──────── Materials provided

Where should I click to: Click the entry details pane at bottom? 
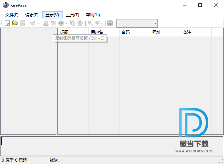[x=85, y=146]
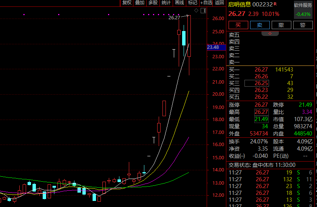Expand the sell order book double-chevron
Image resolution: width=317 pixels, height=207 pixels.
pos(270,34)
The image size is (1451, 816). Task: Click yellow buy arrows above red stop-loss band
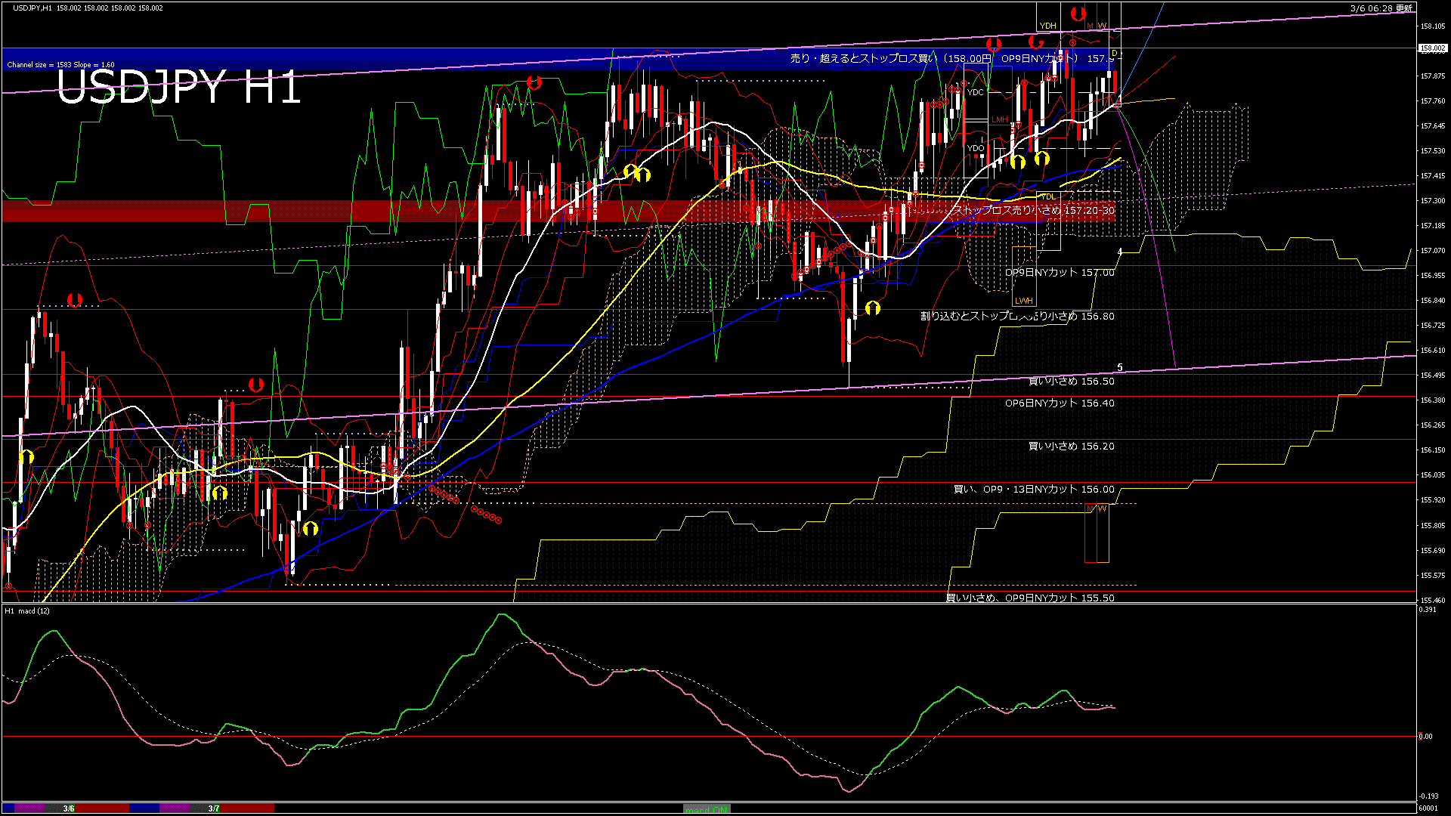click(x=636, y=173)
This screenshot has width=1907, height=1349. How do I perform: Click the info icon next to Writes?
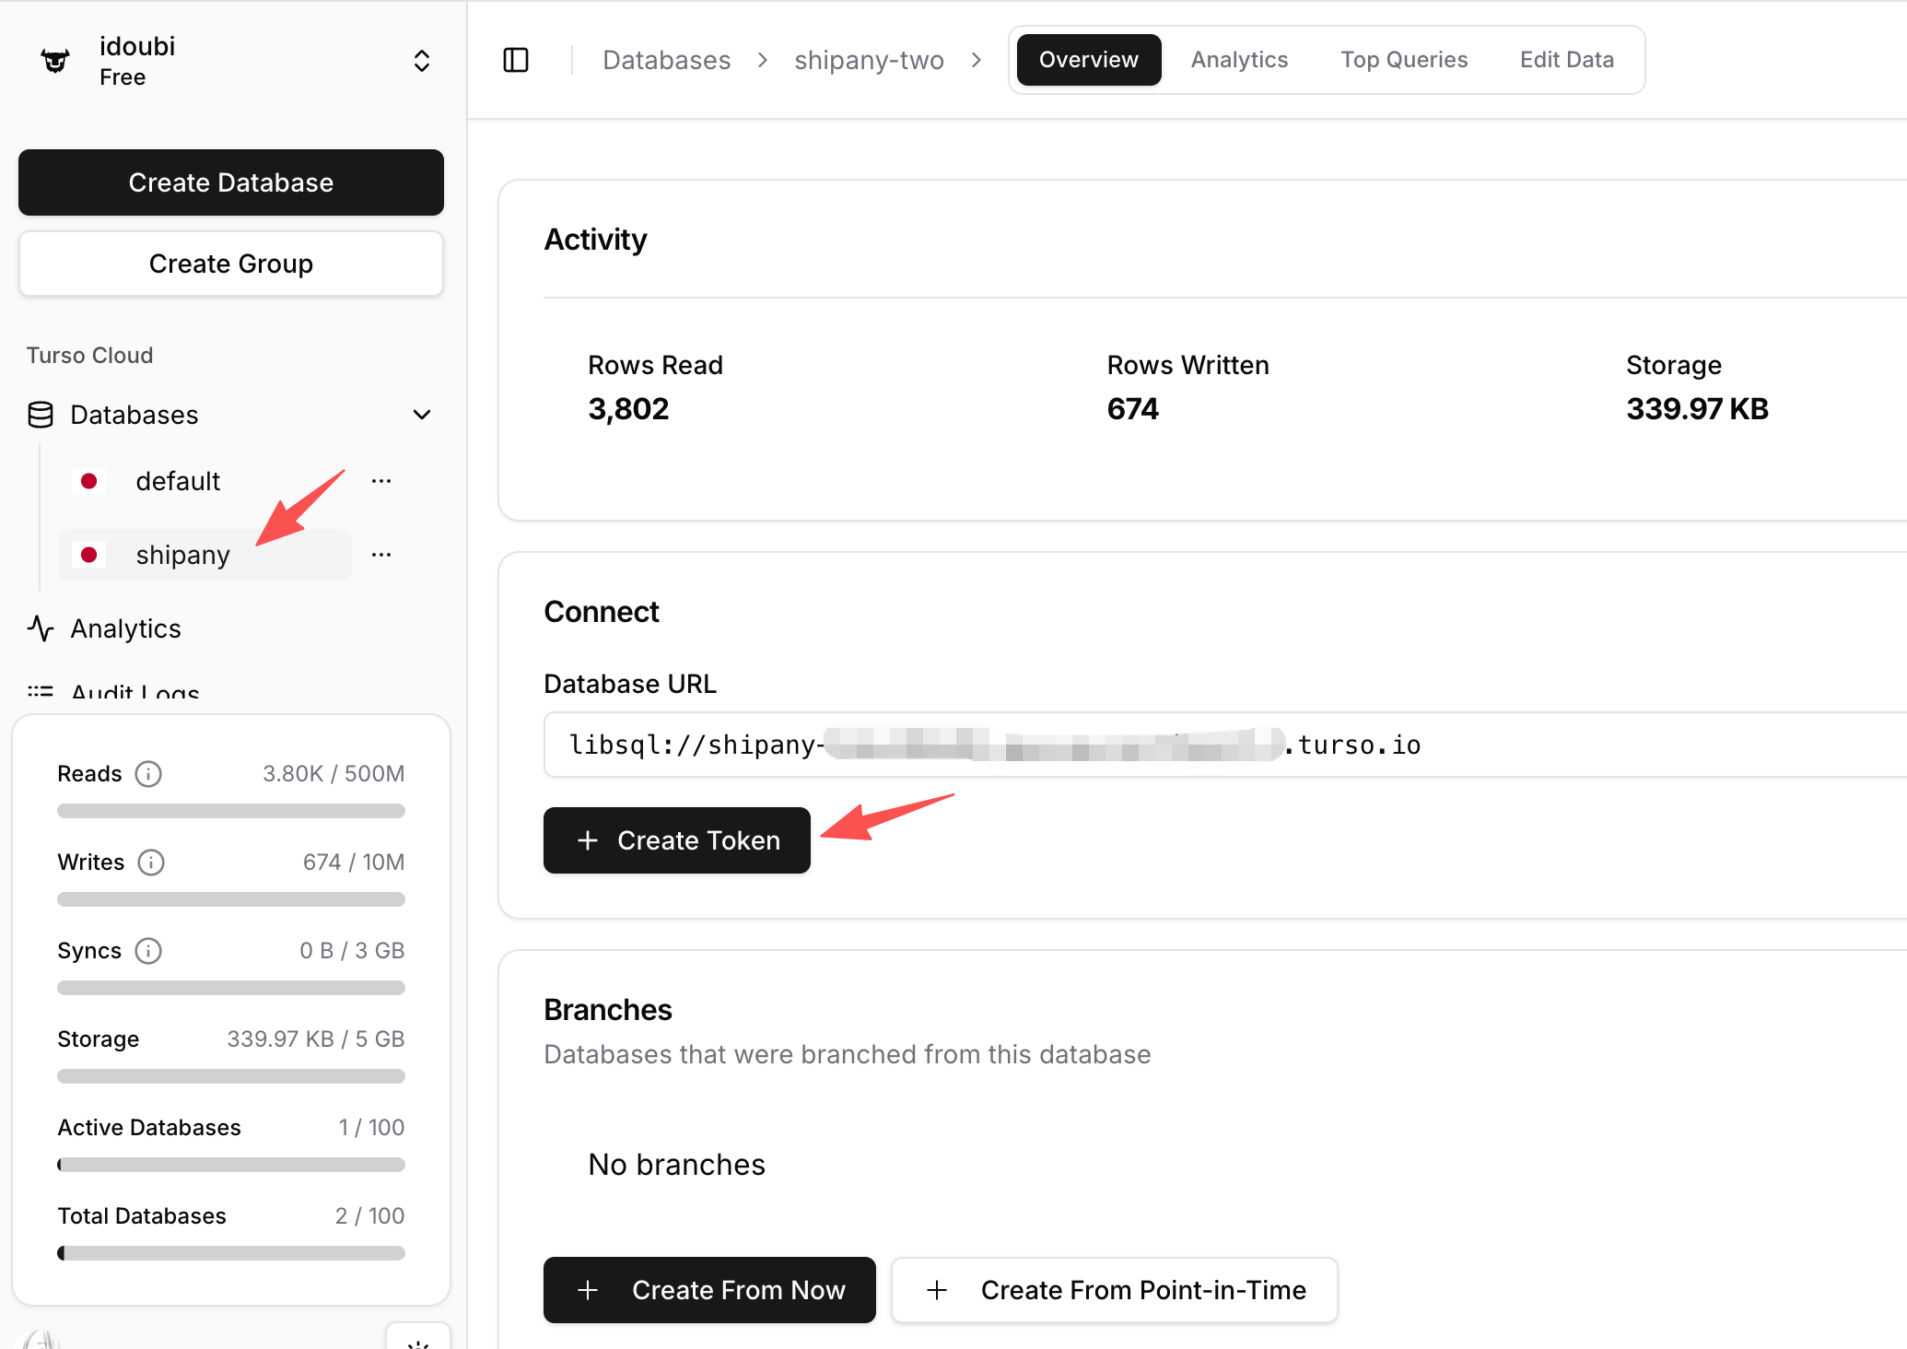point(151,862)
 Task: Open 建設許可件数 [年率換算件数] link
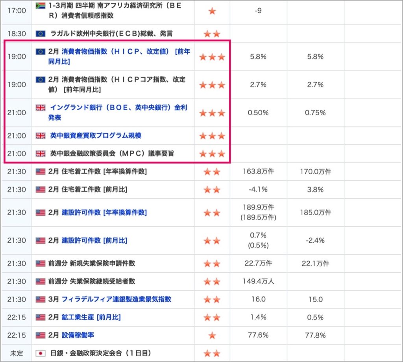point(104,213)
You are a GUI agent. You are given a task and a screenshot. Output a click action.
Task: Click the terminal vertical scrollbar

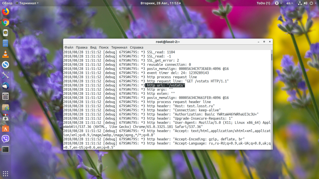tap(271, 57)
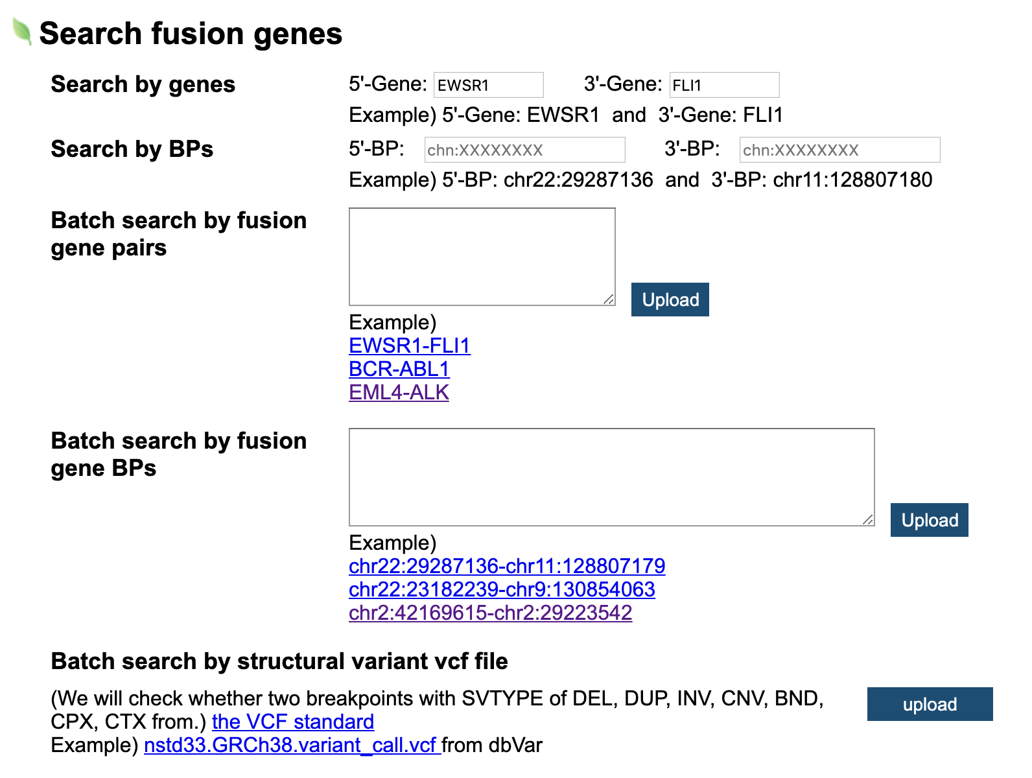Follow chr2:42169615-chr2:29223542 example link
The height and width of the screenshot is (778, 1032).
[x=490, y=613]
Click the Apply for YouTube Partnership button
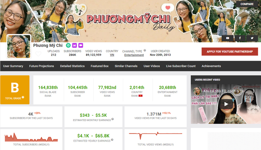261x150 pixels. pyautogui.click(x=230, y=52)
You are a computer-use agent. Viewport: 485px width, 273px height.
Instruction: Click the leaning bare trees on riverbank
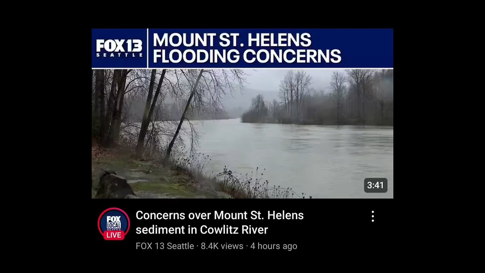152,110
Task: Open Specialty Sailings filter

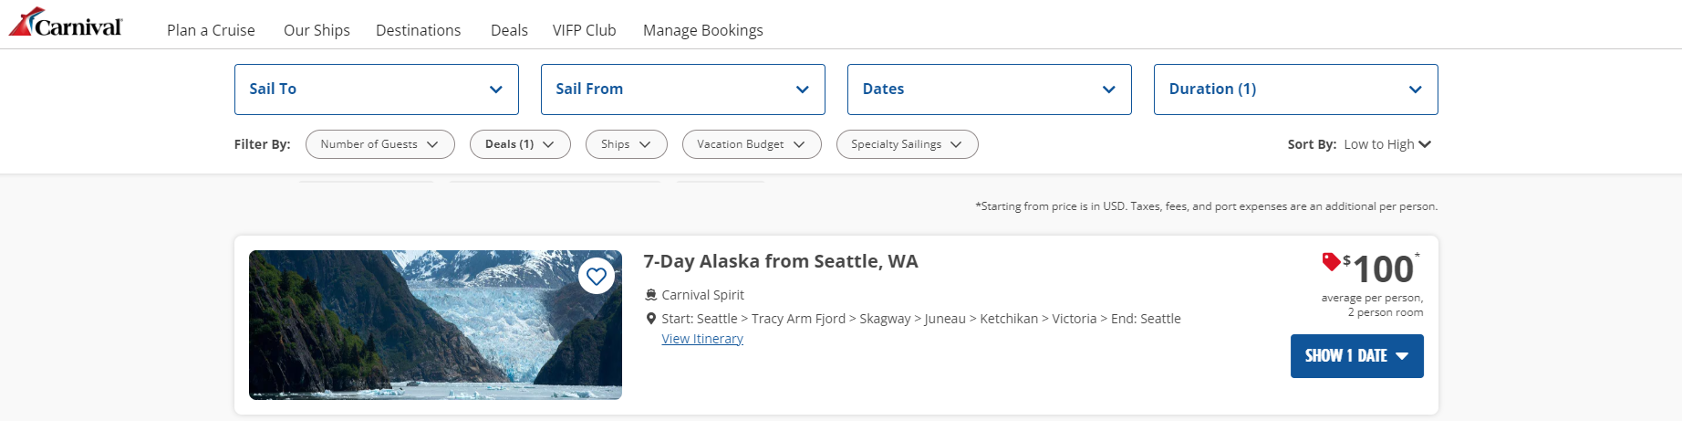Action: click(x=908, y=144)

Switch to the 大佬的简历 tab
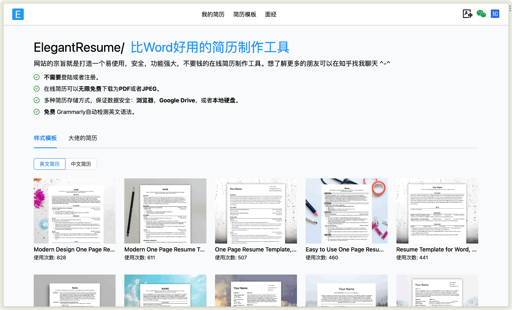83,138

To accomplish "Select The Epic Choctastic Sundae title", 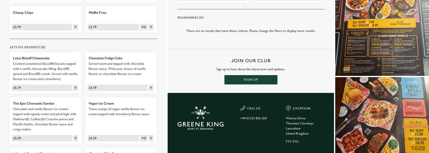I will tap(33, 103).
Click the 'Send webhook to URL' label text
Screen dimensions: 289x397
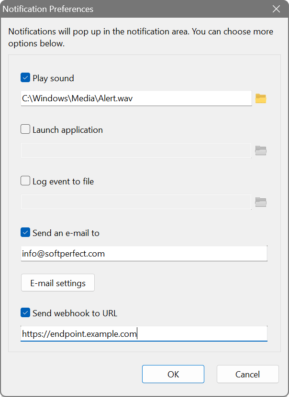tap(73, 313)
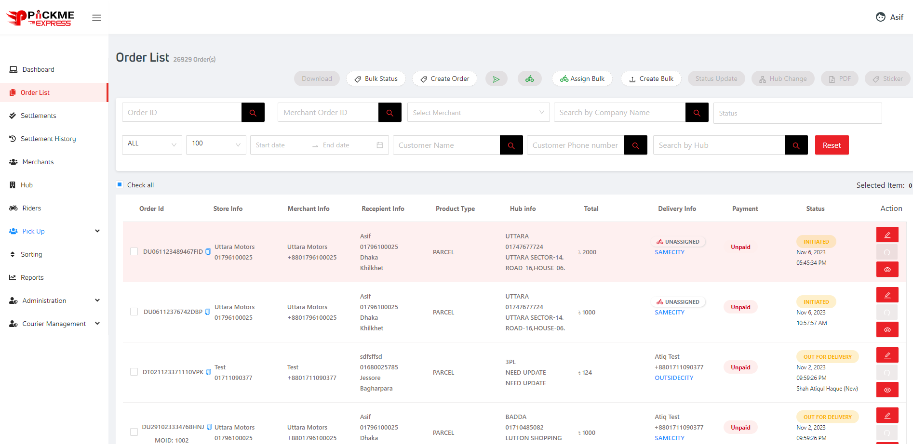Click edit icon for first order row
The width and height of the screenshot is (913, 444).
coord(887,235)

────────────────

» What the task asks: Reproduce the records word for word, from the start of the records through the line that contains "click(x=636, y=173)", including that line. Leave the pictures out of your answer.

» Answer for this exercise:
Where should I click to: Click the entry details pane at bottom? 
[x=85, y=146]
Expand the sell order book double-chevron
Image resolution: width=317 pixels, height=207 pixels.
pos(270,34)
The image size is (1451, 816). Task: Click yellow buy arrows above red stop-loss band
click(x=636, y=173)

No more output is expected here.